The Terrain (except SL/SLE)’s optional easy entry system glides the driver’s seat back when the door is unlocked or the ignition is switched off, making it easier for the driver to get in and out. The Forester doesn’t offer an easy entry system.
The Terrain’s front and rear power windows all lower with one touch of the switches, making it more convenient at drive-up windows and toll booths, or when talking with someone outside of the car. The Forester’s power windows’ passenger windows don’t open automatically. The Forester Premium/Sport/Limited/Touring’s rear power window switches have to be held the entire time to lower them fully.
On a hot day the Terrain’s driver can lower all the windows from a distance using the keyless remote. The driver of the Forester can only operate the windows from inside the vehicle, with the ignition on.
The Terrain’s standard outside mirrors include heating elements to clear off the mirrors for better visibility.
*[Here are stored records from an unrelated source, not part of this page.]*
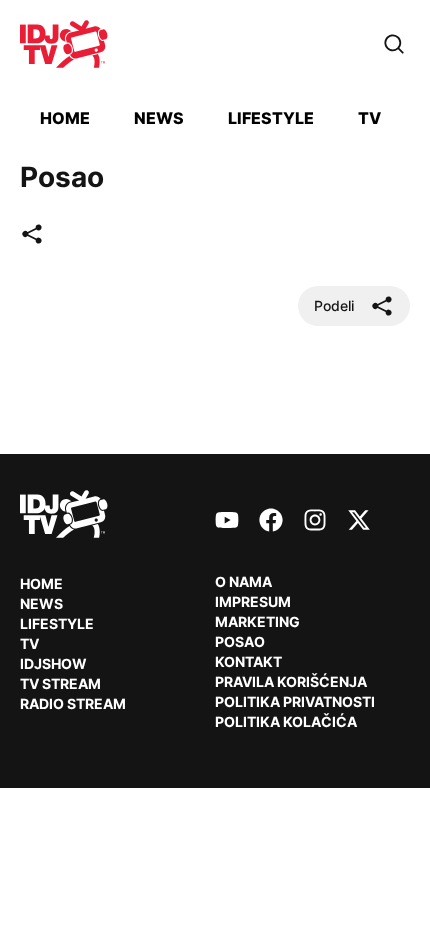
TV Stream (60, 683)
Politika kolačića (286, 721)
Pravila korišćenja (291, 681)
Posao (240, 641)
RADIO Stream (73, 703)
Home (65, 118)
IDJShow (53, 663)
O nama (243, 581)
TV (369, 118)
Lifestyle (271, 118)
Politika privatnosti (295, 701)
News (159, 118)
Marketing (257, 621)
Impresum (253, 601)
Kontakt (248, 661)
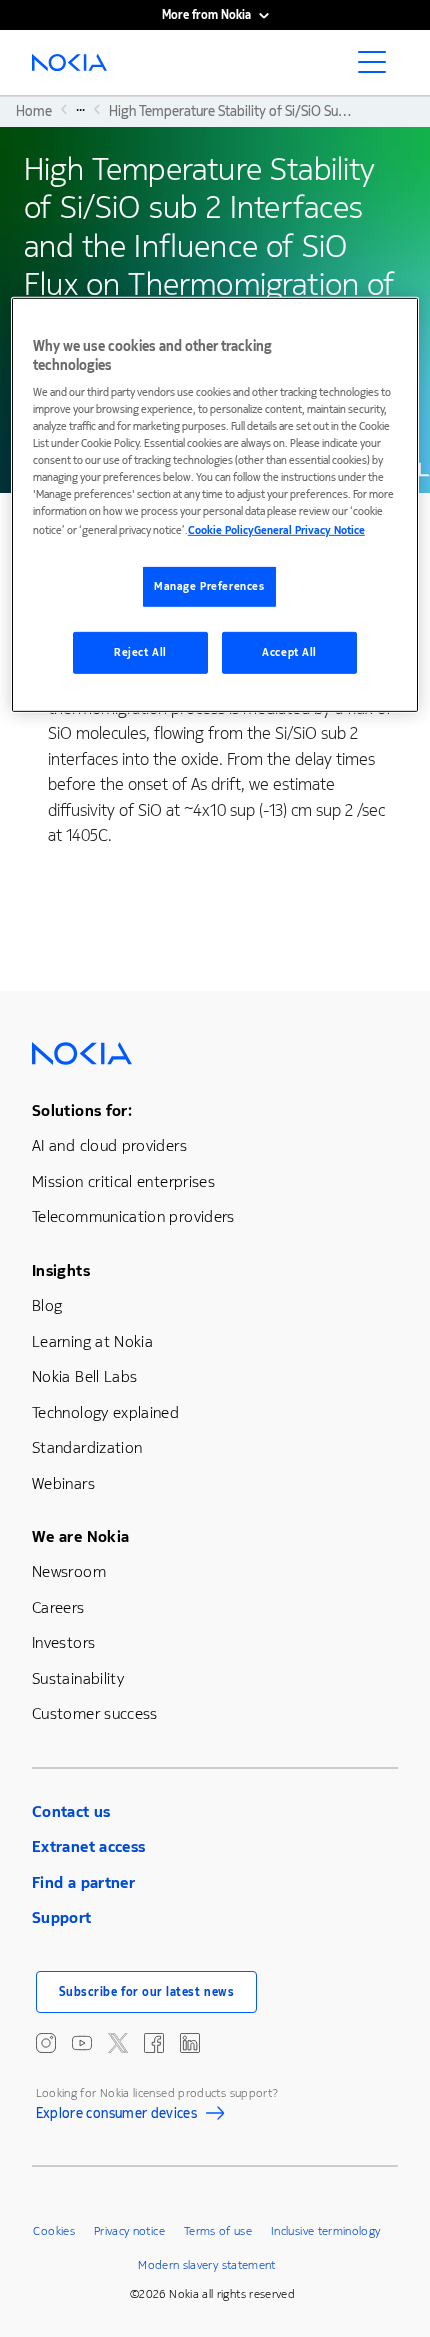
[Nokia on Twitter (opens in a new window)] (118, 2043)
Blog (47, 1305)
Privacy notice (129, 2231)
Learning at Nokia (92, 1341)
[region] (215, 504)
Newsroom (69, 1571)
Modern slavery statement (207, 2265)
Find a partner (83, 1882)
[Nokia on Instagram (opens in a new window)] (46, 2043)
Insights (61, 1270)
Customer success (95, 1713)
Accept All (289, 652)
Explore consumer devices (117, 2116)
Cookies (54, 2231)
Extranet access (88, 1846)
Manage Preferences (209, 586)
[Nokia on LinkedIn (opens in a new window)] (190, 2043)
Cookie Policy (221, 530)
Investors (63, 1642)
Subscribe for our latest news (147, 1992)
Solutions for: (82, 1110)
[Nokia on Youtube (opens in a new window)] (82, 2043)
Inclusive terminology (326, 2231)
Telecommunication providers (133, 1216)
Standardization (87, 1447)
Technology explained (105, 1412)
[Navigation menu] (378, 68)
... (80, 109)
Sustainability (78, 1678)
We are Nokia (80, 1536)
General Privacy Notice (309, 530)
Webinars (63, 1483)
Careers (58, 1607)
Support (62, 1917)
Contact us (71, 1811)
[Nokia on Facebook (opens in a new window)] (154, 2043)
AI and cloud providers (109, 1145)
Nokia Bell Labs (84, 1376)
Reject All (140, 652)
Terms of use (218, 2231)
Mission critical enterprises (123, 1181)
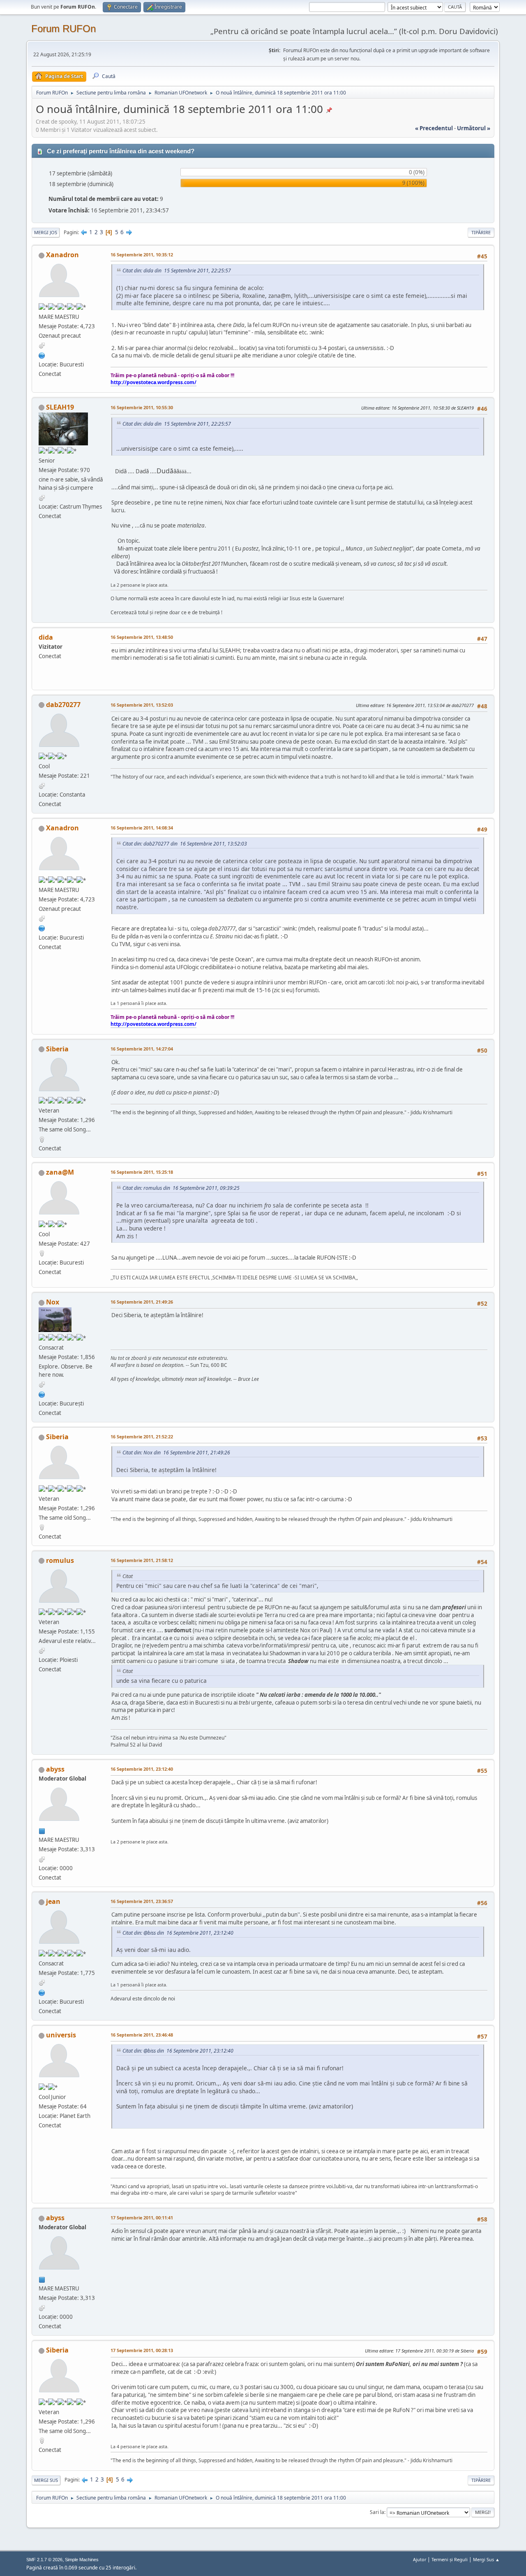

Heated mirrors cost extra on the Forester and aren’t offered on the Forester Base.
Optional air-conditioned seats in the Terrain Denali keep the driver and front passenger comfortable and take the sting out of hot seats in summer. The Forester doesn’t offer air-conditioned seats.
The Terrain (except SL) offers an optional 115-volt a/c outlet on the center console, allowing you to recharge a laptop or run small household appliances without special adapters that can break or get misplaced. The Forester doesn’t offer a house-current electrical outlet.
The Terrain Denali’s optional Automatic Parking Assist can parallel park or back into a parking spot by itself, with the driver only controlling speed with the brake pedal. The Forester doesn’t offer an automated parking system.
The Terrain is available in both front-wheel drive and four-wheel drive configurations. The Forester doesn’t offer a two-wheel drive configuration.